En una escena doméstica, batiendo manteca y azúcar para la torta de Navidad, rodeado de su mujer y las hijas de ambos, él se pregunta: “¿Cómo serían las cosas si se dieran el tiempo de pensar y de hacer un alto? ¿Sus vidas serían diferentes o muy parecidas, o simplemente perderían el control sobre sí mismos?” Es esa rutina mecánica que nos mantiene con la cabeza en el día siguiente la que nos hace perder de vista una verdad tan obvia como que nunca se retrocede a lo pasado. Que a cada quien se le dan días y oportunidades que no volverán a tenerse. Más tarde, cuando sus chicas se hayan acostado y con Eileen sientan a través del cielorraso que ya están dormidas, abrirán las cartas que ellas les escribieron a Papá Noel; orgulloso de la ortografía, sin embargo, él no estará allí, sino empapado en el recuerdo de aquel rompecabezas de 500 piezas que nunca trajo Santa Claus.
Estas preguntas de Furlong, las anteriores y las siguientes, no nos son indiferentes. ¿Para qué sirven los días? Y así como en distintos momentos del relato es él quien se mira sobre un charco de agua, en un espejo o en la superficie de una olla lustrosa que lo sorprende en la cocina de un convento, algo de su reflexión invita a identificarnos con el reflejo. “¿Por qué las cosas más cercanas a menudo eran las más difíciles de ver?”.

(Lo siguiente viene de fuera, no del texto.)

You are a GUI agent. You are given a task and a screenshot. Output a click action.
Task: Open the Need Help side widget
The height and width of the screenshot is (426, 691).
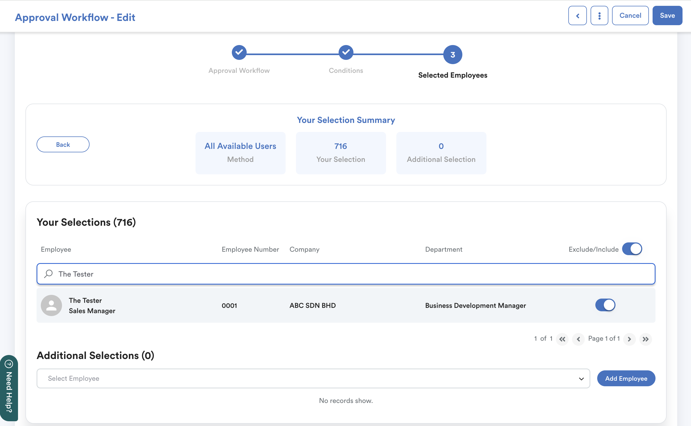pos(9,388)
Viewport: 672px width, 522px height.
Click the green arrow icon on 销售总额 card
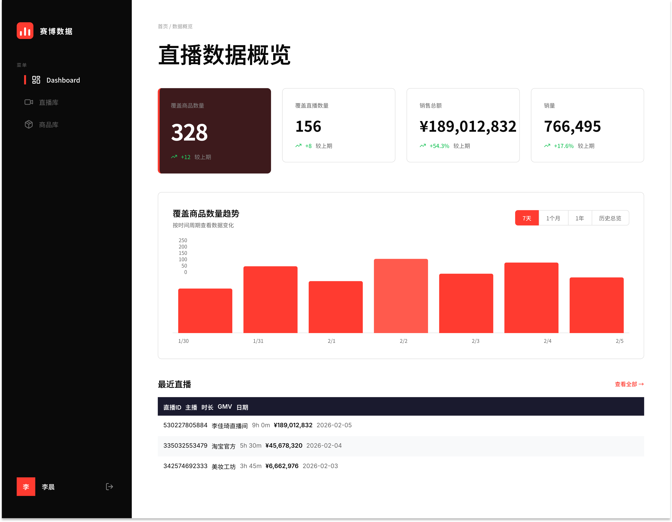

En el pueblo chico de New Ross, donde la gente soporta tristemente el clima y se habla del panadero o del barbero como si fueran ejemplares únicos, menos se dice sobre las monjas del Buen Pastor. Para algunos este será un libro sobre las Lavanderías de la Magdalena, sistema de asilos dirigidos y financiados por la Iglesia católica conjuntamente con el Estado Irlandés, donde no se sabe cuántas nenas y mujeres –una buena parte, madres solteras– fueron escondidas, encarceladas, obligadas a hacer trabajos duros; muchas perdieron sus bebés. Afirma una “Nota sobre el texto”, que cierra el libro, que “a principios de este año el informe de la Comisión de Investigación de Hogares para Madres y Niños contó que 9000 personas murieron en sólo dieciocho instituciones investigadas”. Sin embargo, enfatiza Keegan en persona del otro lado de su cámara web, en el video de YouTube, que su novela no es una historia sobre las Lavanderías de la Magdalena. “Para mí, es la historia de un hombre con cinco hijas que de hecho puede ser disruptivo”.
Él, el tipo que maneja el depósito de carbón y madera que da calor a esta aldea, se permite imaginar un momento en otra vida, en otro lugar, una fantasía; tomar otro rumbo. Le pregunta por la calle a un viejo misterioso que corta cardos con una hoz adónde lo lleva el camino que cruza el río Barrow, oscuro como cerveza negra. “Este camino te lleva adonde quieras ir”.
El dibujo de una gallina azul y gorda patinando sobre un estanque helado en la portada, algo simple como el pan con manteca. Cosas pequeñas como esas vale la pena mirar de cerca, aunque sean difíciles de ver.